* [Exercise]: Search the entries for the word "computer" and return every line where it is found.

(Collected data)
- - -

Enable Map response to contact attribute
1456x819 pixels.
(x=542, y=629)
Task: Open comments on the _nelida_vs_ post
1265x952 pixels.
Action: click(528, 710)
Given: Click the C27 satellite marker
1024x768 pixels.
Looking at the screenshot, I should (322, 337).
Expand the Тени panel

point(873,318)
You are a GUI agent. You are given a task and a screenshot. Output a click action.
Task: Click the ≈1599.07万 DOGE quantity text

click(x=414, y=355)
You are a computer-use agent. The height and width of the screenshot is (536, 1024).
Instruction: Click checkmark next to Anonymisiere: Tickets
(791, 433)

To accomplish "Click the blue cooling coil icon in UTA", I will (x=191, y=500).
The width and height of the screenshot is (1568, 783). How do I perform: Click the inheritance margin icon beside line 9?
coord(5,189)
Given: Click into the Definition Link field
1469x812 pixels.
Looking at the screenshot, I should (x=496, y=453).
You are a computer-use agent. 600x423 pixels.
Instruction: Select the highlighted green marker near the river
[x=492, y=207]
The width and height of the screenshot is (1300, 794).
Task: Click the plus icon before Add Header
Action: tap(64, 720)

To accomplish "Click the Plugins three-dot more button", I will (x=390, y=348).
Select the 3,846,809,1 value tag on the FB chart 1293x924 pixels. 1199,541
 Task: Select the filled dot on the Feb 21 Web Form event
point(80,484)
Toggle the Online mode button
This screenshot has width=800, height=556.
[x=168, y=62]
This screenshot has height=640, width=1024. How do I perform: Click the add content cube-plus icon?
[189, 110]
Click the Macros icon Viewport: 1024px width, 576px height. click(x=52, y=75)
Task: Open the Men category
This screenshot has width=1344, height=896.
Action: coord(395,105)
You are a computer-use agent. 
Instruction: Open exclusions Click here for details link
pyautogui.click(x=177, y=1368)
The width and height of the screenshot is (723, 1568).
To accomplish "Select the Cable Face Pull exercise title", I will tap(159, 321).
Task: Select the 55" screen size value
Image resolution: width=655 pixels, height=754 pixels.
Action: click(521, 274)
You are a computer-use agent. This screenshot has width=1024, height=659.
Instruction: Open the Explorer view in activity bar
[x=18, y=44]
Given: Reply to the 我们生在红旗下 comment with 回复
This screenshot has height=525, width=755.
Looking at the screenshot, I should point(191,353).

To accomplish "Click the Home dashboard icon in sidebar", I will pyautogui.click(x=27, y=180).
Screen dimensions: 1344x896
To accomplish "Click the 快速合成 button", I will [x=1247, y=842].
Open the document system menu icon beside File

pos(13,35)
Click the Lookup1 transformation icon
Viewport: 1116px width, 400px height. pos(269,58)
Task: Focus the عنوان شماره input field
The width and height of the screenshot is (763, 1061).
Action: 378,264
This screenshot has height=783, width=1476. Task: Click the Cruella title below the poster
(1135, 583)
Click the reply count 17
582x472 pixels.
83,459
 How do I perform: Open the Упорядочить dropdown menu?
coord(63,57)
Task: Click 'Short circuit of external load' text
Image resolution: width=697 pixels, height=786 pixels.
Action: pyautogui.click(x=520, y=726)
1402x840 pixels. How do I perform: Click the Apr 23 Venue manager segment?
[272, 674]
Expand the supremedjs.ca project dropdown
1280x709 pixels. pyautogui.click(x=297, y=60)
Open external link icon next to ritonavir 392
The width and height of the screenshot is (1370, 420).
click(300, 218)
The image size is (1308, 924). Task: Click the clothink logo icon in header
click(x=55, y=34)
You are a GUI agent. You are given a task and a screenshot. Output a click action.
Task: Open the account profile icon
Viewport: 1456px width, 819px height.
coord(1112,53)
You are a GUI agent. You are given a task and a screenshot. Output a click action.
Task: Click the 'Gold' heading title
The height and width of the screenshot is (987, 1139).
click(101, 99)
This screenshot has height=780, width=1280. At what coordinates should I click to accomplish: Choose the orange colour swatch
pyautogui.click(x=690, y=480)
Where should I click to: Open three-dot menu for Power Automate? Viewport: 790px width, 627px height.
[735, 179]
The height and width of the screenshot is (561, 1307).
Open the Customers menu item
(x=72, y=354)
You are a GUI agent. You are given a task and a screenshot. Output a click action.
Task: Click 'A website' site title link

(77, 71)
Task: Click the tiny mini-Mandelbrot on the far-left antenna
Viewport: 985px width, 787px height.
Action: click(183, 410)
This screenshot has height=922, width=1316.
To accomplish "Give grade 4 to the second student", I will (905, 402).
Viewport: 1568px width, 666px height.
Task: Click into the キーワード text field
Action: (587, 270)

- - -

* [Written solution]:
You are a computer-use agent. The height and width of the screenshot is (536, 1024).
You are a computer-use agent. 600x423 pixels.
You are a computer-use agent. 
You are a computer-use agent. This screenshot has width=1024, height=659.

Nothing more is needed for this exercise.